Ono’s vision of art as something by and for everyone, not just the privileged elite, was also highly prophetic. She and Lennon were fond of citing Marshall McLuhan’s axiom “the medium is the message,” but Ono also liked to expand on the concept by saying that everyone has a message, and the message itself is a medium. The idea of opening art up to the masses calls to mind Andy Warhol, who went so far as to predict that “in the future, everyone will be world-famous for 15 minutes.” At the same time, Ono’s vision evokes the remote origins of art in the work of countless unknown painters, sculptors, and potters.

Ono’s concept of art is embodied in her Wish Trees installations, living trees to which visitors tie strips of paper inscribed with their fondest wishes. Through this project, she gives shape to the invisible hopes and dreams that human beings cherish in their hearts and brings them together. As Ono says, “A dream you dream alone is only a dream. A dream you dream together is a reality”—a statement that surely reflects her ideas about art as well. The collaborative audience-participation approach goes all the way back to her seminal Cut Piece, but now the message is a hopeful, positive one.

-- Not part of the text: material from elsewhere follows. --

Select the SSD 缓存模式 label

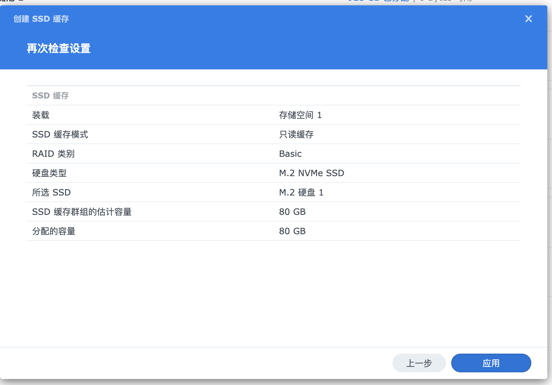(60, 134)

Ono Yōko, Wish Trees, photographed at the Hiroshima Art Prize exhibition Ono Yōko: The Road of Hope at the Hiroshima City Museum of Contemporary Art in 2011.

The Imagine Peace Tower in Reykjavik, Iceland, where the wishes tied to Ono’s wish trees are buried.

The Imagine Peace Tower, built on an island off of Reykjavik, was completed in 2007. Conceived by Ono, this memorial to John Lennon consists of a white stone structure equipped with searchlights and prisms that project a tall pillar of light into the night sky. Here the universal desire for peace finds visual expression in the column of light reaching straight upward into the heavens. With the help of modern technology, the tower realizes the “intermedia” aims of the Fluxus artists, but on a much larger scale.

In retrospect, Ono emerges as one of the early pioneers of media art. She brings to mind also the medium who channels messages from the spiritual realm to those who are still in the world of the living. This kind of intermediary role is one Ono Yōko has played time and again over the years, building channels of communication between individual artists, between the family and society, between art and music, between the avant-garde and popular culture, between the twentieth century and the twenty-first. In this sense, Ono Yōko herself is both a medium and a message.

(Banner photo: Ono Yōko at the exhibit John Lennon: The New York City Years at the Rock & Roll Hall of Fame Annex in Manhattan, May 2009. © AP/Aflo.)